In order to gain an understanding of the mechanisms involved in the transfer of 3'-phosphoadenosine 5'-phosphosulfate (PAPS) from the cytosol where it is synthesized to the Golgi lumen where it serves as the universal sulfate donor for sulfate ester formation in higher organisms, we have undertaken a kinetic characterization of the PAPS translocase from rat liver Golgi. Analyzing the PAS translocase activity in both intact Golgi vesicles and in a reconstituted liposome system, we have determined a number of physical and kinetic parameters.

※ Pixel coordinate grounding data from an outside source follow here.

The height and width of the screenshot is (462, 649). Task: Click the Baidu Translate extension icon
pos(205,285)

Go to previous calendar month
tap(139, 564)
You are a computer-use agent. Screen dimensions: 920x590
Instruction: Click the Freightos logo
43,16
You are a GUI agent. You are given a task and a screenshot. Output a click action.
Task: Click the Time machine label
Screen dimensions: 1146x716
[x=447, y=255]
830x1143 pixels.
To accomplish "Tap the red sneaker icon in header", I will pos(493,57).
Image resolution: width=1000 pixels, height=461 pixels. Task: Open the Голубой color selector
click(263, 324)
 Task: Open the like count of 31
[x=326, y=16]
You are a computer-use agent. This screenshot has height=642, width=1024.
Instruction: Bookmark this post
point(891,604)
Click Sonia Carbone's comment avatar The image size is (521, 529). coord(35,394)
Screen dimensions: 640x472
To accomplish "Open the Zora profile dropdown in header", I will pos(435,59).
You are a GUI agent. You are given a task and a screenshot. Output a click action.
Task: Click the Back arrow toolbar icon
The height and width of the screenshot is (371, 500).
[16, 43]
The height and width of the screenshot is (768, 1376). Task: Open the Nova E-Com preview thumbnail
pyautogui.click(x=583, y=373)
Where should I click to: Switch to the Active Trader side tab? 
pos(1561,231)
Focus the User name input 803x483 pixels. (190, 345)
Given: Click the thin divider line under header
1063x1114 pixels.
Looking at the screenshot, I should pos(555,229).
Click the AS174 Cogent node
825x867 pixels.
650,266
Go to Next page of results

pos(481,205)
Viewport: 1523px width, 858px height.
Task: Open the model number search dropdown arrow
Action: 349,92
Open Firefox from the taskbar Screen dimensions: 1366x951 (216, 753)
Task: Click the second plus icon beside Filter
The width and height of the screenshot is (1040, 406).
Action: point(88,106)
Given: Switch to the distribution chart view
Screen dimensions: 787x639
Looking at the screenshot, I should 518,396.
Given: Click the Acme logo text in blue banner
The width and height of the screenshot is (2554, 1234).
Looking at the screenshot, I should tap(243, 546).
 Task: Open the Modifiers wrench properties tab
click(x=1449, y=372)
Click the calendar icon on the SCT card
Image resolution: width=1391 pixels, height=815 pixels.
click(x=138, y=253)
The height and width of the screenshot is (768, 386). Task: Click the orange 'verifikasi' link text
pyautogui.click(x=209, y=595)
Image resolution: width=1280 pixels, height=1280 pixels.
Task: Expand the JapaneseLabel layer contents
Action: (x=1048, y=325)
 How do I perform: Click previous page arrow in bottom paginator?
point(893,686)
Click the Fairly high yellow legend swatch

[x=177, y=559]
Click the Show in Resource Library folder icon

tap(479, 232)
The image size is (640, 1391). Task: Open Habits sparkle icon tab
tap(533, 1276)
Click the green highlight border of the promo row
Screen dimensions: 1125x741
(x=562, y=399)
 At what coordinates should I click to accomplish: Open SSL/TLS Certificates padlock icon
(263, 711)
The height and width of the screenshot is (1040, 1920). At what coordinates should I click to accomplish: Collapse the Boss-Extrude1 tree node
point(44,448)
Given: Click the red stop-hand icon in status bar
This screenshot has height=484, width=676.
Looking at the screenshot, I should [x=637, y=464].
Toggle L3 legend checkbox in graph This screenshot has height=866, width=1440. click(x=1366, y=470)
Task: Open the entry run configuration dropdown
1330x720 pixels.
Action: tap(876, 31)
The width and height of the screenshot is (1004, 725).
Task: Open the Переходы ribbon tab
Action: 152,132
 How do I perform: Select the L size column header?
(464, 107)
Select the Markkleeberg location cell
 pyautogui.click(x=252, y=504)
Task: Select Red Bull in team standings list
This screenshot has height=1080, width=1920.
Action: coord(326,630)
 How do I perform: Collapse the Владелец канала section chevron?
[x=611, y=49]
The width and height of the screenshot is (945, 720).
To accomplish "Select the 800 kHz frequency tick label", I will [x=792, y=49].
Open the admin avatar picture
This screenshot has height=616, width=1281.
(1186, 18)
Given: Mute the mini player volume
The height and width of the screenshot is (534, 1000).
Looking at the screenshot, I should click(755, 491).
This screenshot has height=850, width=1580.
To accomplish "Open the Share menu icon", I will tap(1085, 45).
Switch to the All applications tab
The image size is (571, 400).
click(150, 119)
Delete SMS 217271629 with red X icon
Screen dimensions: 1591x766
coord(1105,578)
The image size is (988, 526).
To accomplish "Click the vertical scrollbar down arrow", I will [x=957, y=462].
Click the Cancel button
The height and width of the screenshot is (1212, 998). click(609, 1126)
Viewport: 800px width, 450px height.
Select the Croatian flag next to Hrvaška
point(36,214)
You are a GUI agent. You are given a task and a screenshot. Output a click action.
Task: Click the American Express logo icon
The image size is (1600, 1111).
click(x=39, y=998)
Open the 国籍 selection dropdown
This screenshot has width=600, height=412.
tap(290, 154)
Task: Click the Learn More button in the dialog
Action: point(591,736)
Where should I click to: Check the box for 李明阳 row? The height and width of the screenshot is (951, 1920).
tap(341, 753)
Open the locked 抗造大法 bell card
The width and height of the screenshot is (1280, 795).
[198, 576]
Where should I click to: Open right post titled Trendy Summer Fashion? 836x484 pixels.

Strong competitive inhibition in zero-trans uptake experiments only with beta-methylene PAPS and adenosine 3',5'-biphosphate (PAP) suggest the transporter is highly specific for the 3'-phosphate. The demonstration of trans acceleration as observed by stimulation of transport activity under exchange conditions suggests that the translocase is a carrier with distinct binding sites accessible from both faces of the membrane. The behavior of the PAPS translocase in the presence of equilibrium concentrations of PAP supports the function of an antiport mechanism. Thus the translocase is characterized by its kinetic properties as a specific transporter of PAPS which acts through an antiport mechanism with PAP as the returning ligand. This characterization of the transport activity has proved instrumental in the identification of an approximate 230 kDa Golgi membrane protein as the PAPS translocase protein [Ozeran, J.D., Westley, J., & Schwartz, N.B. (1996) Biochemistry 35, 3695-3703 (accompanying paper)].